Filed Under: News (Added on Oct 15, 2010)
Although Noble Chummar has never stepped inside “The Octagon” — the Ultimate Fighting Championship (UFC)’s caged ring —he certainly knows what it’s like to fight for the UFC.
Chummar, a partner at Cassels Brock & Blackwell LLP in Toronto and legal counsel to the UFC in Canada, added a huge win to his record when the Ontario government recently announced the legalization of mixed martial arts (MMA) in the province.
“Most clients come to me and say, ‘Get government out of my way,’ whereas this particular client ran towards regulation,” said Chummar. “It’s very rare for a client to say, ‘Help us get government involved in our business.’”
Chummar was retained by the UFC a year and a half ago to help lobby the Ontario government to reconsider its stance on the legalization of MMA, which is currently sanctioned in six other provinces and 46 states.
UFC president Dana White had expressed interest in entering the Ontario market for a number of years, even going so far as to call Ontario the “Mecca” of mixed martial arts — one of the fastest growing sports in the world. According to the UFC, Canada represents approximately 17 per cent of its total business, and Ontario represents one of their largest fan bases in terms of pay-per-view buys. Earlier this year, the UFC opened their Canadian office in Toronto despite the fact that MMA was illegal in the province.
Major UFC events have already been held in Montreal and Vancouver — with tickets for the Vancouver event, which was held in June, selling out in less than 30 minutes. It was reported that the event held at Vancouver’s GM Place was attended by over 17,000 fans with a revenue of US$4.2 million.

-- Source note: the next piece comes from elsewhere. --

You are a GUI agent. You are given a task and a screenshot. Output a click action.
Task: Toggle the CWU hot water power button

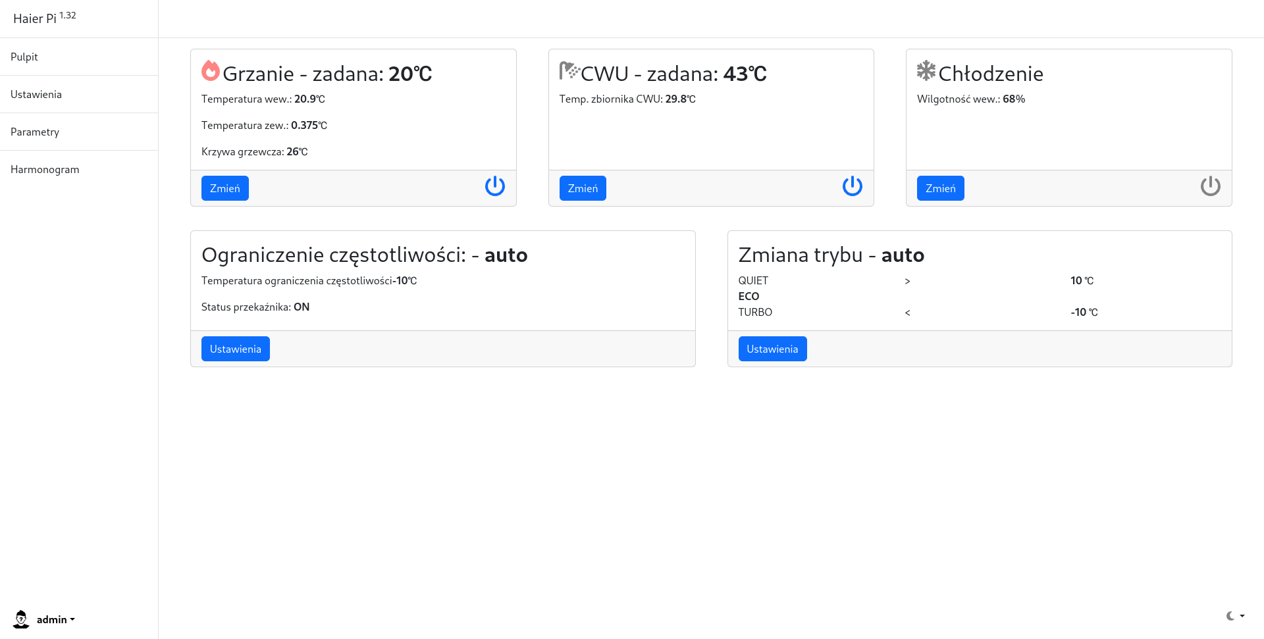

The announcement not only opens the doors for UFC, the sport’s promotional heavyweight, to hold events in Ontario starting in 2011, but will allow the sport to grow at a local level as well.
Matthew Soble, an associate with Fogler, Rubinoff LLP in Toronto, is already acutely aware of the impact this announcement is having at all levels of the sport.
“Most of the economic talk seems to be about the actual events,” said Soble, who sits on the advisory board of the Mixed Martial Arts Expo, “but beyond that, for the local businesses — from gyms to merchandisers to athletes — there will be a definite influx economically speaking.”
Soble, who represents clients within the sport as part of his sports and entertainment practice, added that some clients said they were already seeing an increased interest in the sport just from the buzz created by the announcement.
The Ontario Athletic Commission now has the task of amending the Athletic Control Act, as well as developing the regulations — a process that will last into 2011.
“By regulating the sport you can ensure standard safety regulations, which simply don’t exist without regulation,” stated Chummar, adding that regulation also helps to legitimize the sport. “The sport is alive and well in Ontario without regulation, but the UFC…would not come to any jurisdiction that is not regulated.”
The UFC is not the only stakeholder running toward regulation. Adam Urch, the manager of administration of Xtreme Couture Toronto, an MMA training franchise headed by former UFC champion Randy Couture, also said that regulation is an important element in bringing the sport into Ontario.
“We don’t want this to become the Wild West out here with people running their own promotions and anybody and their brother being able to host mixed martial arts events,” said Urch. “Fighter safety is always the number one concern with us and with anyone who knows about the sport and wants to see the sport flourish.”
Urch added that he sees nothing but good things for the sport in Ontario as the new regulations come down next year.
“If nothing else, it’s just more opportunity,” he said. “By not having it legalized in Ontario, it made it really difficult for [fighters] who are really into the sport. They put their lives on hold to train and they put everything into it, so it’s good to see that now there’s going to be a lot more opportunities opening up for them, in terms of fights, sponsorship, for just about everything.”
Although Ontario has made great progress in helping to legitimize the sport, Soble said there are still steps that could be taken from a federal standpoint. “In addition to what’s happening in Ontario, I hope we see a nationwide move, preferably an amendment to the Criminal Code so there’s no mystery.”
A good idea? Maybe, especially since MMA doesn’t seem to be a flash in the proverbial pan.
“This is a sport that’s not going away,” said Chummar. “There are millions and millions of fans around the world and it’s extraordinarily popular. It’s no different than any other professional sport that we all enjoy.”